[Records from a dataset]

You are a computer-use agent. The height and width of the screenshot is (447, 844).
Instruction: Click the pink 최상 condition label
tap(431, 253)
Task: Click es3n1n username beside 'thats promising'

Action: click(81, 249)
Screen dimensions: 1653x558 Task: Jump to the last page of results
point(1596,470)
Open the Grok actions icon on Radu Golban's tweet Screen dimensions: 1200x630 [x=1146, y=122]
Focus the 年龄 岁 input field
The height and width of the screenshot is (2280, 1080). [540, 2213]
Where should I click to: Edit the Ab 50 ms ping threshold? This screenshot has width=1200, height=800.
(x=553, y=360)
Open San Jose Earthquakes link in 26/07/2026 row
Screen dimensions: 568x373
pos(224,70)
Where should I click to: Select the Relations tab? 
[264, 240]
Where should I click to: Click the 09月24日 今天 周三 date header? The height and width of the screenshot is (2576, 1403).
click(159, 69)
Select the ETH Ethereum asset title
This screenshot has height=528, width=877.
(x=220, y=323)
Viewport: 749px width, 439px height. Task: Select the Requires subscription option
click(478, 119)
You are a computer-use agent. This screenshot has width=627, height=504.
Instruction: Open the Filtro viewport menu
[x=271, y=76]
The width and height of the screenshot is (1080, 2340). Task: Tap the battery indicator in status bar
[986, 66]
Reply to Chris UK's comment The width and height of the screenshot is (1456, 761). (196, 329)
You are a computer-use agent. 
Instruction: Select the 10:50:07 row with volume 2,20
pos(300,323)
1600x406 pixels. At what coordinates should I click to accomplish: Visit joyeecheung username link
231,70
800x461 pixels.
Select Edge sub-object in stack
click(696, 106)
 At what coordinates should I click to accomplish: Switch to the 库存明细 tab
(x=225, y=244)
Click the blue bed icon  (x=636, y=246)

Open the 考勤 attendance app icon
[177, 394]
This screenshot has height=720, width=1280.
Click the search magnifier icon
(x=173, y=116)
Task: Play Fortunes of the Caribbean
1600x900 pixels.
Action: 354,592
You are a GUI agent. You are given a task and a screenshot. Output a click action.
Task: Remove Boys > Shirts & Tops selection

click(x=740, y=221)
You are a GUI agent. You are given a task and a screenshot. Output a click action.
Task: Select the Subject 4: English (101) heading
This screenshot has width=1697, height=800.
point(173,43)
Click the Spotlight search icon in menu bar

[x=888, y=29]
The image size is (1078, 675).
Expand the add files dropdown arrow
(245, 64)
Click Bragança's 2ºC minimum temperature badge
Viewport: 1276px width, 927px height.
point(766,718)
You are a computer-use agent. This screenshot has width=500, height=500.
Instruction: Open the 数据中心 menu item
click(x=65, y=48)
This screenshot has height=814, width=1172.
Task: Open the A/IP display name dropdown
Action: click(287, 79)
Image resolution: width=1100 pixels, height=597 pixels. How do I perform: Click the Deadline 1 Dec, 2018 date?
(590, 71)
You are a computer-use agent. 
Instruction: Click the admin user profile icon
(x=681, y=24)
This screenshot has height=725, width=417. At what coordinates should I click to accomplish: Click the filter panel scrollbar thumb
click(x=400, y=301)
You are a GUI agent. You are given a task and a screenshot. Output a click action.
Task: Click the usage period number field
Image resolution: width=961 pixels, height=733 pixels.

- WORK REQUEST -
Your answer must be the lines from the first line of the records through the line containing "Open the Grok", copied exactly.

- TASK RESPONSE -
You are a computer-use agent. The height and width of the screenshot is (447, 844).
Instruction: Click the pink 최상 condition label
tap(431, 253)
Task: Click es3n1n username beside 'thats promising'

Action: click(81, 249)
Screen dimensions: 1653x558 Task: Jump to the last page of results
point(1596,470)
Open the Grok actions icon on Radu Golban's tweet Screen dimensions: 1200x630 [x=1146, y=122]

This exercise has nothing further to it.